YOUR GOAL:
A verbatim copy is needed of the lines below from the one containing "You are a GUI" up to and including the one containing "[KoolSaina.com] (43, 159)", excluding pictures.

SUPPLIED DATA:
*** Block opens ***

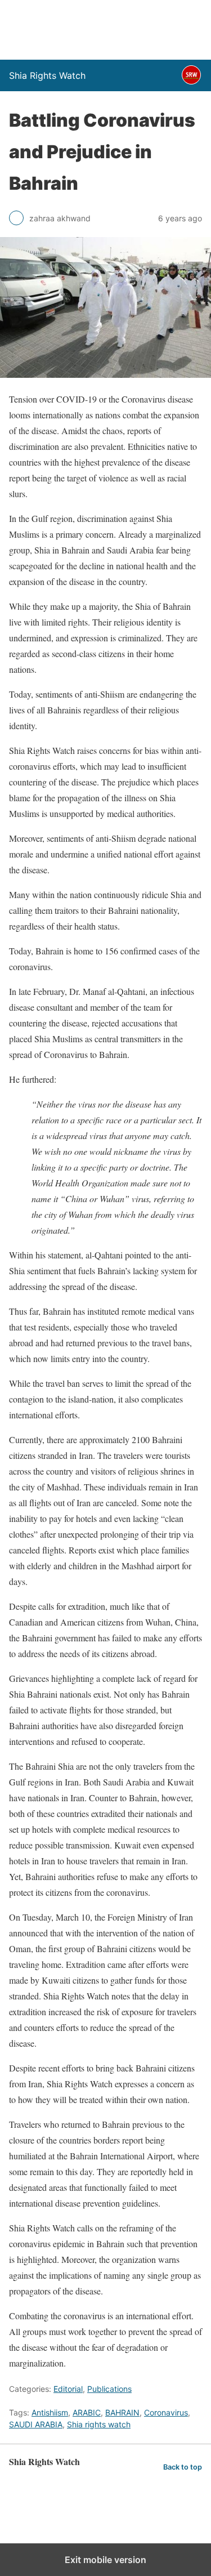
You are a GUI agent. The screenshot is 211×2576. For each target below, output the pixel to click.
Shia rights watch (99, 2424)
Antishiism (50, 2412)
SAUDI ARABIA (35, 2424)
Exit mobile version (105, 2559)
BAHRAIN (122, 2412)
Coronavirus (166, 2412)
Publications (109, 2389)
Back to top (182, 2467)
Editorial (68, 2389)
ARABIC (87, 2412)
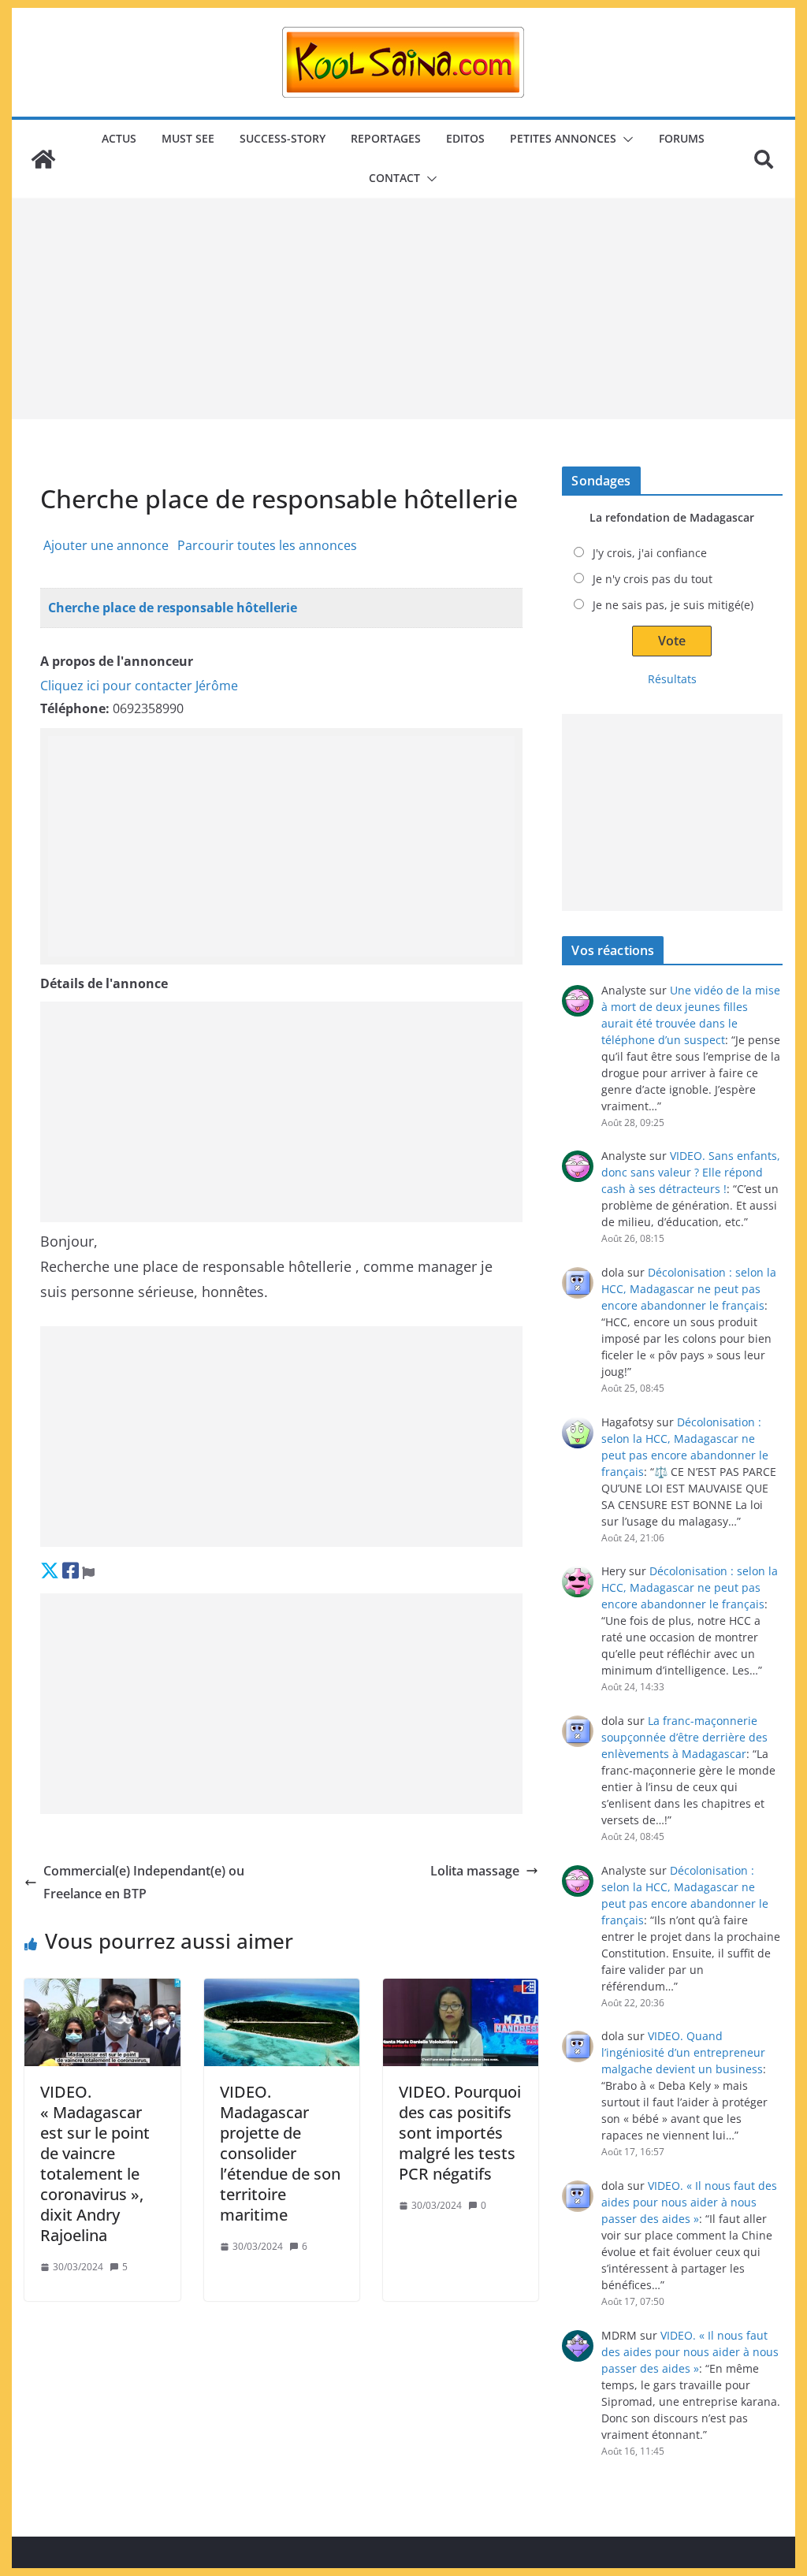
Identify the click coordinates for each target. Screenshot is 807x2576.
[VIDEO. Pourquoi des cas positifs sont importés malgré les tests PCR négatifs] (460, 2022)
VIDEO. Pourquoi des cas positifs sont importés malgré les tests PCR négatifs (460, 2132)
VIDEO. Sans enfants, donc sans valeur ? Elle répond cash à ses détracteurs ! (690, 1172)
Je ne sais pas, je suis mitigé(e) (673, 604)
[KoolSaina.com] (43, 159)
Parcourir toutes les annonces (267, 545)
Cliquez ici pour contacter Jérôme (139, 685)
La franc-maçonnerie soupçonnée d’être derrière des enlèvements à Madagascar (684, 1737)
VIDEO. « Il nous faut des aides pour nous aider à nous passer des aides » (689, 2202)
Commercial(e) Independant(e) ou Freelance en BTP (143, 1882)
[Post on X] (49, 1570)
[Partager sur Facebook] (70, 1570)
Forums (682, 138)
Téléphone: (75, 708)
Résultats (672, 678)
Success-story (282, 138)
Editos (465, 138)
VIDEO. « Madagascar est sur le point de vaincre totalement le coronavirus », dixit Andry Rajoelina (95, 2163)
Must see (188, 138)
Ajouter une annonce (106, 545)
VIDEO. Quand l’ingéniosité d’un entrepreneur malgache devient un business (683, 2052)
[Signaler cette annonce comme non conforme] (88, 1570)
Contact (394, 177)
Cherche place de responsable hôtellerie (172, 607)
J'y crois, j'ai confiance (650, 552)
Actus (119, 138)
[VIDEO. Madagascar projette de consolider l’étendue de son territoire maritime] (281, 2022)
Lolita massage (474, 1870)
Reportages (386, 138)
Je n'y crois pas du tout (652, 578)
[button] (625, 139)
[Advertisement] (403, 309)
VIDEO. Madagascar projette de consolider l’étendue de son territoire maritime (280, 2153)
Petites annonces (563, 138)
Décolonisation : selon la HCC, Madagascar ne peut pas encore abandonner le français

*** Block closes ***
*** Block opens ***

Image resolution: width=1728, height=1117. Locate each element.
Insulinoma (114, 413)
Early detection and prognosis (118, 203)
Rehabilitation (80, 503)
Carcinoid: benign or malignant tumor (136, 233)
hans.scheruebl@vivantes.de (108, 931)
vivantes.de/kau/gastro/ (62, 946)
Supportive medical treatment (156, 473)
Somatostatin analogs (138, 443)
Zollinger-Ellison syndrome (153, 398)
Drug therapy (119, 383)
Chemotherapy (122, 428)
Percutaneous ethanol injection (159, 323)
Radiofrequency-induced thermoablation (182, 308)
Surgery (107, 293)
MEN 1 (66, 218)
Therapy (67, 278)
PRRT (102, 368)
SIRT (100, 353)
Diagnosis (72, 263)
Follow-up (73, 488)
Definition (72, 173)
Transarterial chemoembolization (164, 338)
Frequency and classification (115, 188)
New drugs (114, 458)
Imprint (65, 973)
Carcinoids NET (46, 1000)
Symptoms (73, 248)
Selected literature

*** Block closes ***
*** Block opens ***

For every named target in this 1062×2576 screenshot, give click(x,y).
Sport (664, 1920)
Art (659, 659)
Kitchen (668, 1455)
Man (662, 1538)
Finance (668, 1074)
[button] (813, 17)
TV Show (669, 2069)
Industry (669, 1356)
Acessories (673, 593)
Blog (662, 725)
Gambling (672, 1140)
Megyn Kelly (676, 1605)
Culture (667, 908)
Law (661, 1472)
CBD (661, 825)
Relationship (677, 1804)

*** Block closes ***

RESULT OF THE EXERCISE:
You are a GUI agent. The screenshot is 211×2576. For each target below, output the pixel to click.
Shia rights watch (99, 2424)
Antishiism (50, 2412)
SAUDI ARABIA (35, 2424)
Exit mobile version (105, 2559)
BAHRAIN (122, 2412)
Coronavirus (166, 2412)
Publications (109, 2389)
Back to top (182, 2467)
Editorial (68, 2389)
ARABIC (87, 2412)
Identify the click coordinates for each target. Screenshot is 807x2576.
[VIDEO. Pourquoi des cas positifs sont importés malgré les tests PCR négatifs] (460, 2022)
VIDEO. Pourquoi des cas positifs sont importés malgré les tests PCR négatifs (460, 2132)
VIDEO. Sans enfants, donc sans valeur ? Elle répond cash à ses détracteurs ! (690, 1172)
Je ne sais pas, je suis mitigé(e) (673, 604)
[KoolSaina.com] (43, 159)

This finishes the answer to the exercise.